(Stored items)
***

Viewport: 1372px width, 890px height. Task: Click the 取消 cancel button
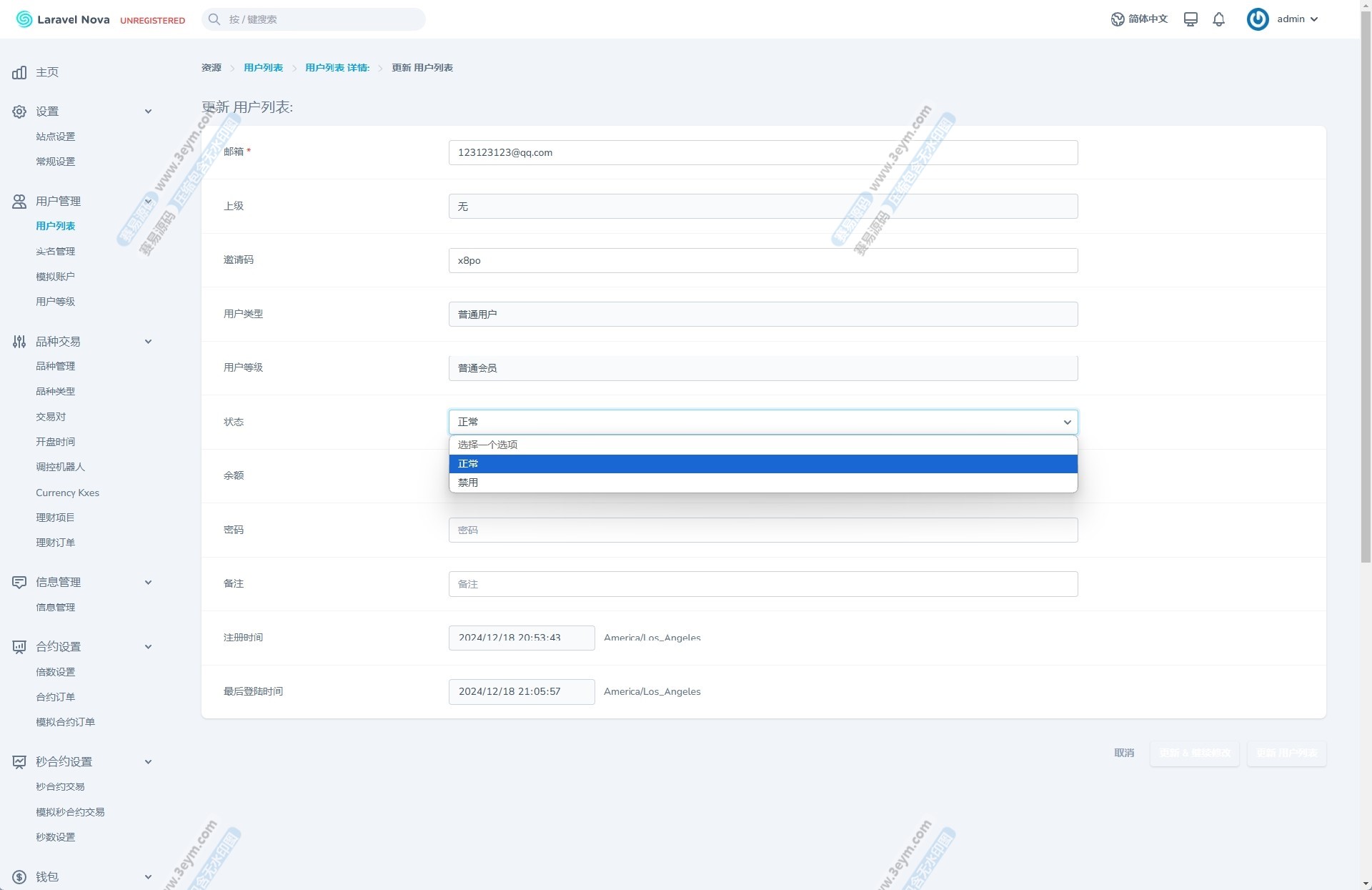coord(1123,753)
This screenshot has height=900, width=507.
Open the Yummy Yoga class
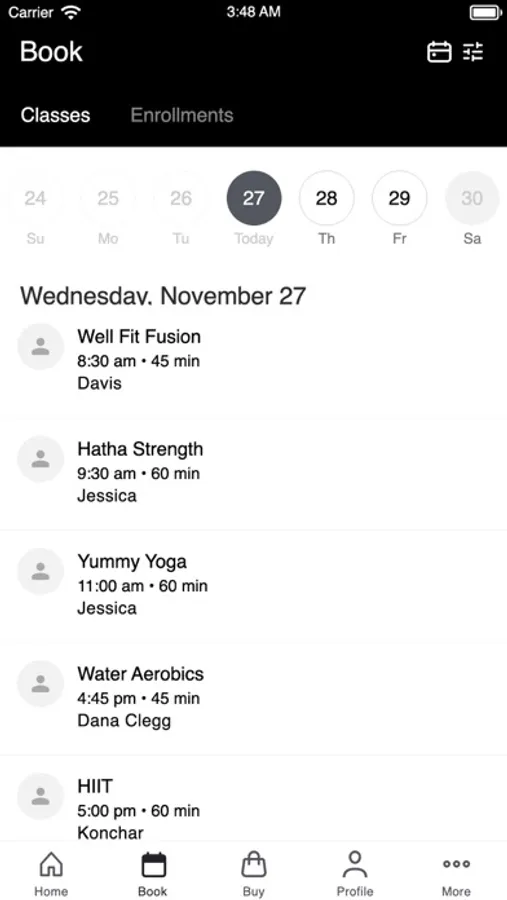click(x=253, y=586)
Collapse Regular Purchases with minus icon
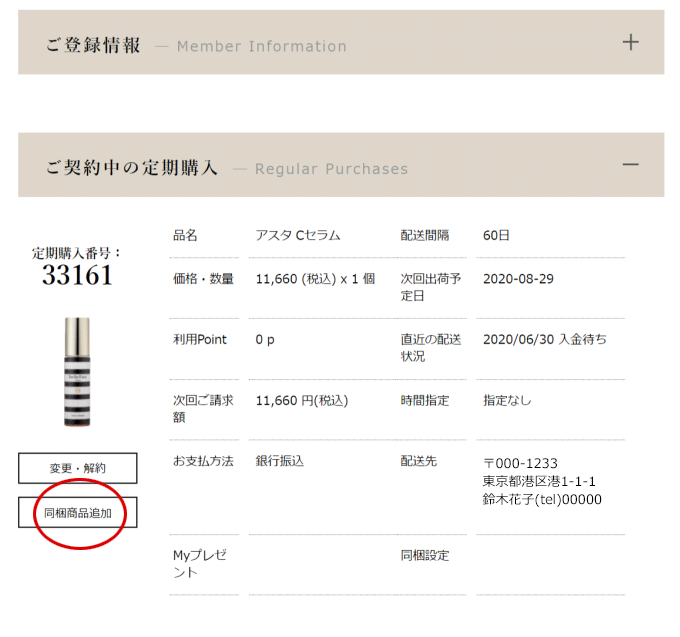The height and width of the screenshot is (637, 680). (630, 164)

***

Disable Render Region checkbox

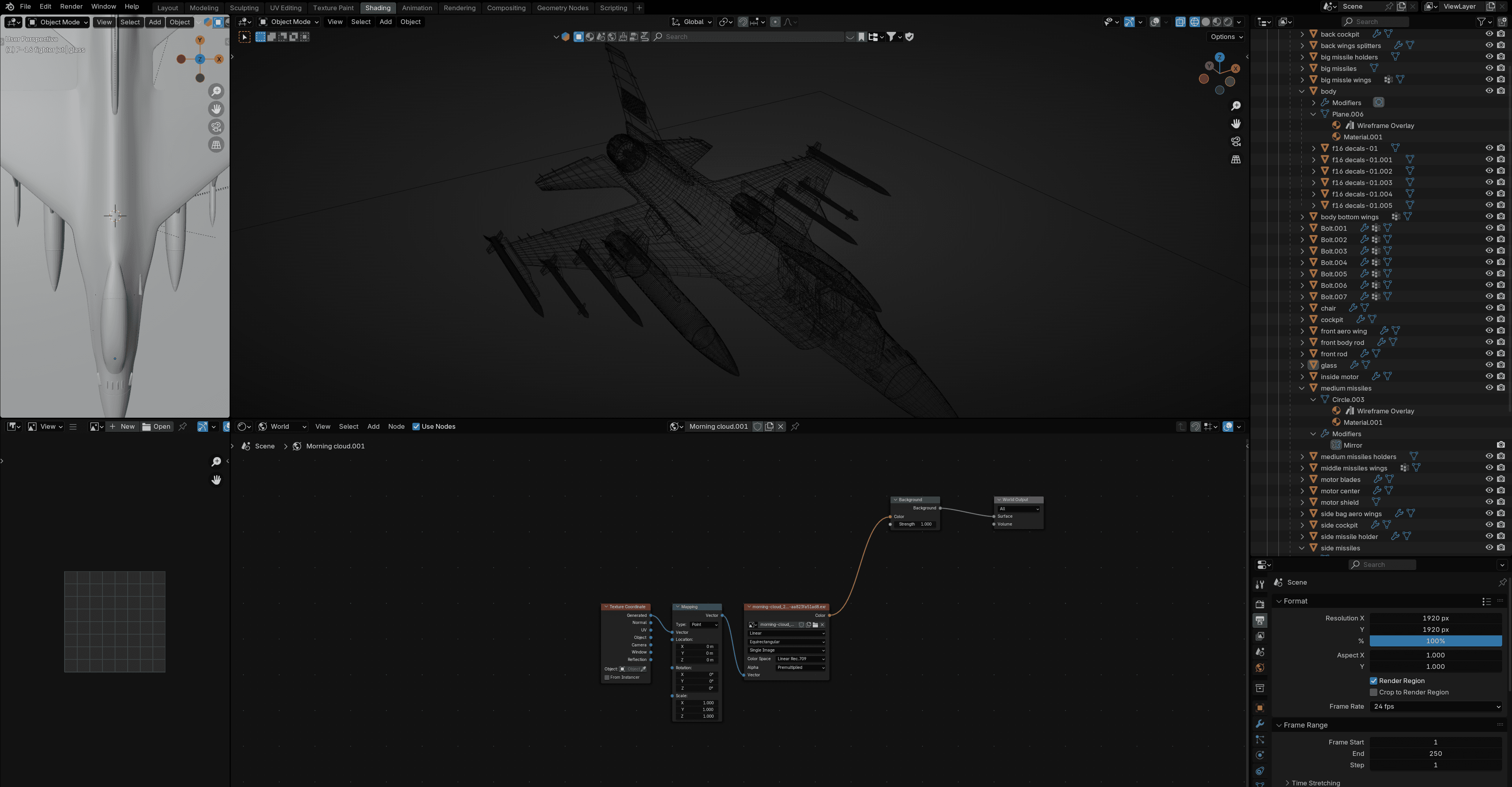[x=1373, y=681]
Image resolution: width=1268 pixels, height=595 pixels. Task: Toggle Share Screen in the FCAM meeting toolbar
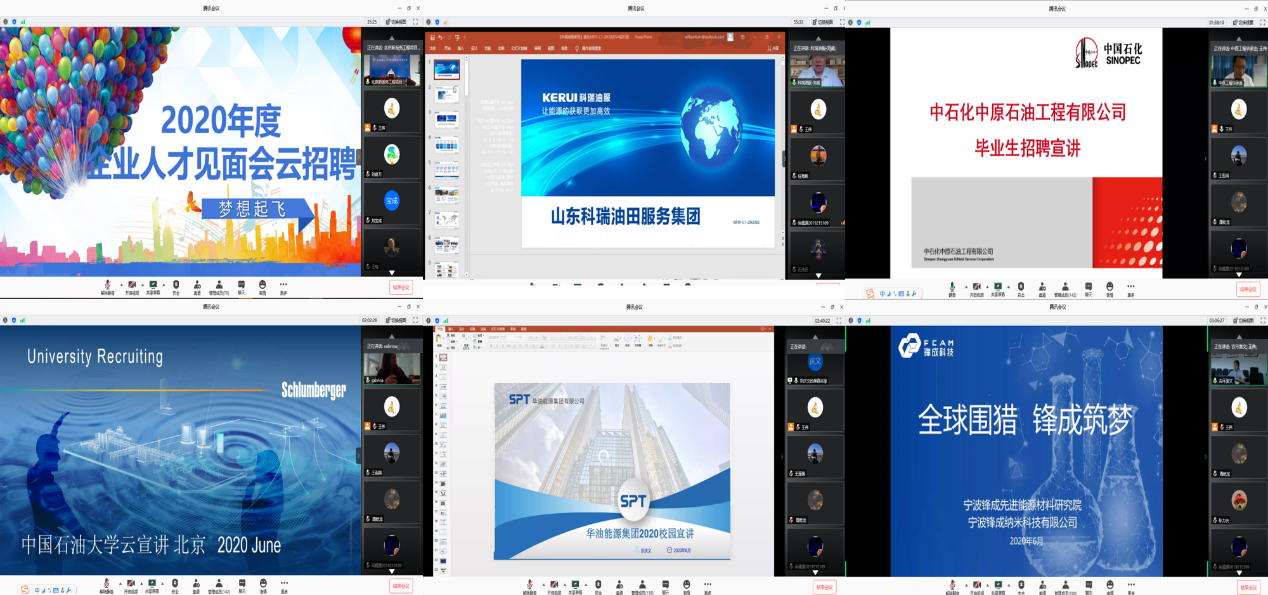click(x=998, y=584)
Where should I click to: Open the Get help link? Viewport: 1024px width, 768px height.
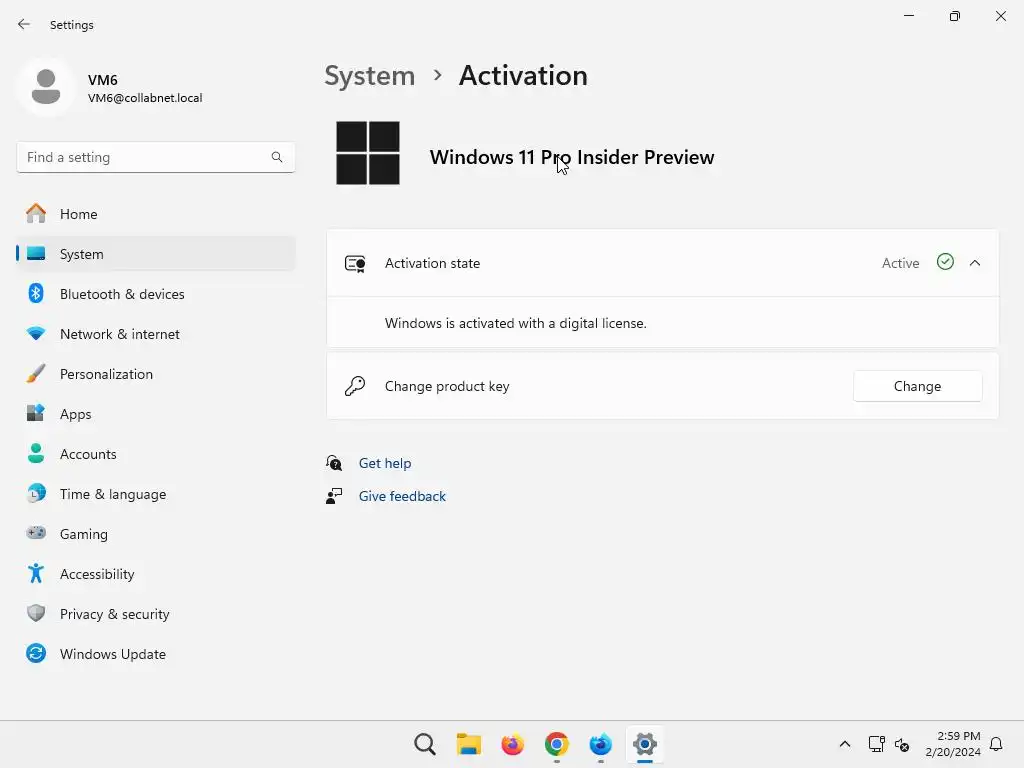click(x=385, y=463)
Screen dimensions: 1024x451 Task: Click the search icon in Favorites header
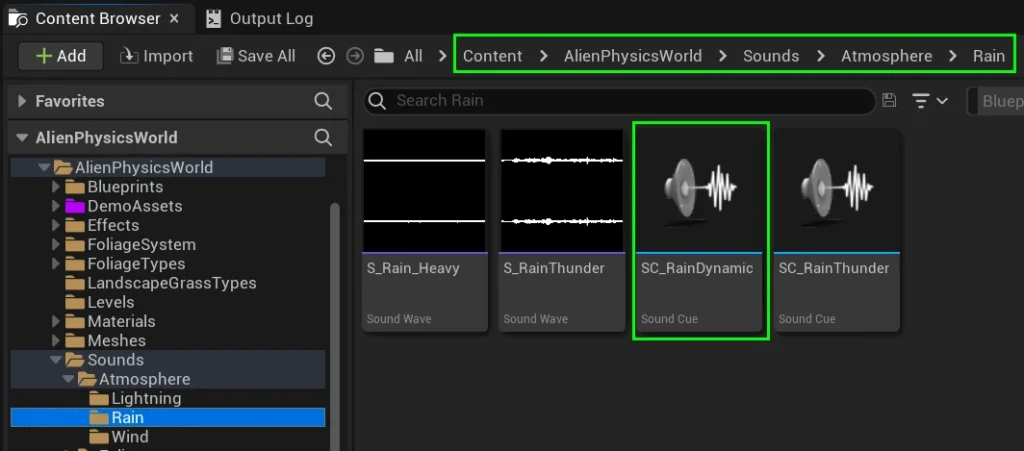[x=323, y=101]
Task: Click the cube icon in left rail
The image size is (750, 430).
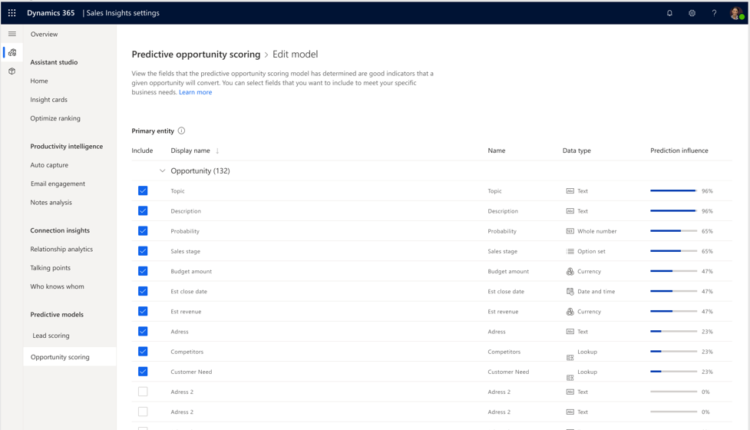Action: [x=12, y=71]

***

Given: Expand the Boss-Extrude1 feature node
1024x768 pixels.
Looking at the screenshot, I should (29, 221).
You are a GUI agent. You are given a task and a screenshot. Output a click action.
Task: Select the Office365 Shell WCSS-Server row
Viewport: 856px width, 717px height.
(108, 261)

***

**Do this**
Put the lines from the one containing "Disable Render Region checkbox" up to and including the one containing "Action: [x=12, y=71]" into a JSON list of strings, one string per line, skipping blank lines and leaving the pictures out.

**Output below**
[
  "Disable Render Region checkbox",
  "[x=1373, y=681]",
  "Image resolution: width=1268 pixels, height=595 pixels. Task: Toggle Share Screen in the FCAM meeting toolbar",
  "click(x=998, y=584)",
  "Where should I click to: Open the Get help link? Viewport: 1024px width, 768px height.",
  "click(x=385, y=463)",
  "Screen dimensions: 1024x451 Task: Click the search icon in Favorites header",
  "[x=323, y=101]",
  "Task: Click the cube icon in left rail",
  "The image size is (750, 430).",
  "Action: [x=12, y=71]"
]